Jun Yan*Jun Yan*Xueyang WangXueyang Wang
  • Frontiers Science Center for Molecular Design Breeding, State Key Laboratory of Maize Bio-Breeding, National Maize Improvement Center, China Agricultural University, Beijing, China

Introduction

The environmental dimension of crop performance has become both the greatest challenge and the greatest opportunity in modern breeding. Increasing climate volatility, soil degradation, and diverse management practices make phenotypes inherently context dependent. Traditional genomic selection (GS) frameworks—built on linear mixed models—excel at capturing additive genetic effects, but when historical datasets are sparse or infrequently updated, they tend to compress environmental variation into categorical factors or a few fixed covariates (Millet et al., 2019). Such fixed-covariate abstraction often fails to capture the complexity, heterogeneity, and temporality of real-world environments, particularly when trial networks are spatially limited or when weather realizations deviate sharply from historical norms.

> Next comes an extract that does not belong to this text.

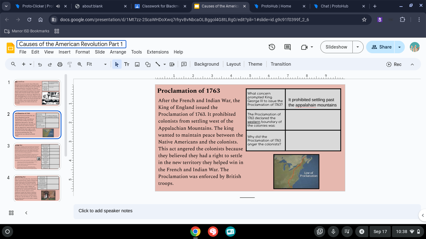This screenshot has height=239, width=426.
Task: Click the Transition button
Action: tap(281, 64)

Importantly, the challenge of representing environmental heterogeneity is not unique to plant breeding. For several decades, spatial ecology has emphasized that ecological patterns and processes are fundamentally scale-dependent, shaped by spatial structure, heterogeneity, and nonlinear interactions across space and time (Levin, 1992). Levin’s seminal articulation of the problem of pattern and scale highlighted that no single spatial or temporal resolution can fully capture environmental complexity, a principle that remains highly relevant for understanding genotype–environment interactions in agricultural systems.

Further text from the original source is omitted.